▸ WHAT TO PRODUCE: Within the entries below, find the portion that opens with the line containing "Where should I click to: Click the text" and closes with the line containing "is (788, 532).". Retype that portion exactly and only.

•••••

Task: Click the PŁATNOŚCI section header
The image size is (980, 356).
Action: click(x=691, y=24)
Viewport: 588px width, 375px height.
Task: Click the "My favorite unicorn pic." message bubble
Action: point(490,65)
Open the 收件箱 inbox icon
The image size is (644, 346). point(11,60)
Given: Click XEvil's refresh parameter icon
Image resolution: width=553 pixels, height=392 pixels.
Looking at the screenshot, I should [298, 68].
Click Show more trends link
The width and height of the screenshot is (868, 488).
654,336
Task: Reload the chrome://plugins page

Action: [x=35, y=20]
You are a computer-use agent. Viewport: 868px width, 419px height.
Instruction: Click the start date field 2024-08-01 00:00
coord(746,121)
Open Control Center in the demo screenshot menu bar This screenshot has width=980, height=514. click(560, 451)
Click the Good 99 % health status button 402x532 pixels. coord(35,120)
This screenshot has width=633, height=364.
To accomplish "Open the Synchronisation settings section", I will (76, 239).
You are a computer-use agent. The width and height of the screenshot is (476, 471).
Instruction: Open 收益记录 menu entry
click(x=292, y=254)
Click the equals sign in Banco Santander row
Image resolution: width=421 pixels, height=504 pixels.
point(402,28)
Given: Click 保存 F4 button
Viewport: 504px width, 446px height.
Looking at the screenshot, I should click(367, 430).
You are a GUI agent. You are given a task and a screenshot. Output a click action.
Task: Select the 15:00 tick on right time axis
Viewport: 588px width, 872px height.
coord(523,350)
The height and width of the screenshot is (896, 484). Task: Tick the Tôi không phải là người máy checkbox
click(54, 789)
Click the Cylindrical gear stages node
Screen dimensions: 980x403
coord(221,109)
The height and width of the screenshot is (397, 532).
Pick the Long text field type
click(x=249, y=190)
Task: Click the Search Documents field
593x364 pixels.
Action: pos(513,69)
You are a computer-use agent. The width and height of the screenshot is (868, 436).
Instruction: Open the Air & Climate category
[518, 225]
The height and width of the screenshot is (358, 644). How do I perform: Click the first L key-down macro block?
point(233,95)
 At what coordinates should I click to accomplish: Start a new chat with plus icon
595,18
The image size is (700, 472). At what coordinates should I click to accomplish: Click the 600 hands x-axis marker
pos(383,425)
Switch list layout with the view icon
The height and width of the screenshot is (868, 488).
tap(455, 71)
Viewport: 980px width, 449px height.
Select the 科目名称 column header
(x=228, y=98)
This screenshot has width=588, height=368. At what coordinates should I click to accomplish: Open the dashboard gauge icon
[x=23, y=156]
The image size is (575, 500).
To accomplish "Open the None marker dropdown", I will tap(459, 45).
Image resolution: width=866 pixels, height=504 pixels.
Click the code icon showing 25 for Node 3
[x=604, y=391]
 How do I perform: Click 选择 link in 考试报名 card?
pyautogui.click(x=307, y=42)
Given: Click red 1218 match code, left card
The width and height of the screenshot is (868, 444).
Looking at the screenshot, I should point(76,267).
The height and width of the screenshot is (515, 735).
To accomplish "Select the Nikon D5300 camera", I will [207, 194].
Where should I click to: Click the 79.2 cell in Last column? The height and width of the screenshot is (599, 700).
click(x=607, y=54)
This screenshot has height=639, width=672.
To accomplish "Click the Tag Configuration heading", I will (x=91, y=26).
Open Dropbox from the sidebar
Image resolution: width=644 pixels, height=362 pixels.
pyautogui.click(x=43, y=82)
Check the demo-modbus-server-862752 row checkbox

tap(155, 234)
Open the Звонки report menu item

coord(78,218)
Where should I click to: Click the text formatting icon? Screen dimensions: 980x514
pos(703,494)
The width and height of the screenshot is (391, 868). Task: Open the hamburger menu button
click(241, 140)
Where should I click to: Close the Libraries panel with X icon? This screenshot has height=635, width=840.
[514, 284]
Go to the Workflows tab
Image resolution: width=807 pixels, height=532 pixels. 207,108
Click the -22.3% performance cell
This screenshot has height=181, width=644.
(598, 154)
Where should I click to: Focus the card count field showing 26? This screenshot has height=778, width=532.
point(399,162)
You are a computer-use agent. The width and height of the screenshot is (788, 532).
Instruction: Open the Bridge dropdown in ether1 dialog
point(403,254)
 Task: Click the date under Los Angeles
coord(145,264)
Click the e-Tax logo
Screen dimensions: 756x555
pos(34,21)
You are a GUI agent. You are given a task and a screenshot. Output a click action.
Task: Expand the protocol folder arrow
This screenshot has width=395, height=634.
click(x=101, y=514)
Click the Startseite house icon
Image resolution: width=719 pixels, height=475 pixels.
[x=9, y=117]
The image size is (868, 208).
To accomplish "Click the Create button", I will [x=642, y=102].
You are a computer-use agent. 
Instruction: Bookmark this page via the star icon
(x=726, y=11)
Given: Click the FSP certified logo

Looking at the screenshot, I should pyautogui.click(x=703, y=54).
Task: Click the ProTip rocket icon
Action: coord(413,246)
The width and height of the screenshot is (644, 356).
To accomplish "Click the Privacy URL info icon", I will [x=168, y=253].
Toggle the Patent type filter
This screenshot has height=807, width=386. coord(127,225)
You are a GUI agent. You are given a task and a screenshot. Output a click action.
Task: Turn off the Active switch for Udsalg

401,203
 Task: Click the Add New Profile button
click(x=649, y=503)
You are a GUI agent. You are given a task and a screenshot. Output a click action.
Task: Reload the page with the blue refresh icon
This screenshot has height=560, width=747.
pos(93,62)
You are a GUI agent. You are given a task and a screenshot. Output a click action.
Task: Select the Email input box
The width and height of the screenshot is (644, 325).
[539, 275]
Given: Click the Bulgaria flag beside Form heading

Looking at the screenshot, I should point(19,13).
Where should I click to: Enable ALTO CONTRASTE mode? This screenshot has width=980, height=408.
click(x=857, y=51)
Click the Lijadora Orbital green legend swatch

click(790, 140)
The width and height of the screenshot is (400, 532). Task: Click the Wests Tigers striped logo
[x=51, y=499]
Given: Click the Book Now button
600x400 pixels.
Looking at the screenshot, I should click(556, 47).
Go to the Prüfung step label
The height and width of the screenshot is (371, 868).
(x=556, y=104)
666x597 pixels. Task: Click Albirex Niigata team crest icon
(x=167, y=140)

•••••

▸ TASK RESULT:
Where should I click to: Click the text formatting icon? Screen dimensions: 980x514
pos(703,494)
The width and height of the screenshot is (391, 868). Task: Open the hamburger menu button
click(241, 140)
Where should I click to: Close the Libraries panel with X icon? This screenshot has height=635, width=840.
[514, 284]
Go to the Workflows tab
Image resolution: width=807 pixels, height=532 pixels. 207,108
Click the -22.3% performance cell
This screenshot has height=181, width=644.
(598, 154)
Where should I click to: Focus the card count field showing 26? This screenshot has height=778, width=532.
point(399,162)
You are a computer-use agent. The width and height of the screenshot is (788, 532).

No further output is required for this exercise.